**Instructions to follow**
Of all the lines in the entries below, give again exactly those starting at the line containing "Screen dimensions: 1181x671" and ending at the line containing "Choose Compile Script", both ends included, and no others.

**Listed entries**
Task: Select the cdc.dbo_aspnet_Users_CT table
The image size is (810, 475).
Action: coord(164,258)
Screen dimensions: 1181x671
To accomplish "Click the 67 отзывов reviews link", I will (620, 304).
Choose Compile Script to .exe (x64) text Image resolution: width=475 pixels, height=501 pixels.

---

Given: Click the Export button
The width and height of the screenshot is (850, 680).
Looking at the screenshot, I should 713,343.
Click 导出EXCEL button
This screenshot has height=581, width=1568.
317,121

**Response to the task**
Screen dimensions: 1181x671
To accomplish "Click the 67 отзывов reviews link", I will (620, 304).
Choose Compile Script to .exe (x64) text Image resolution: width=475 pixels, height=501 pixels.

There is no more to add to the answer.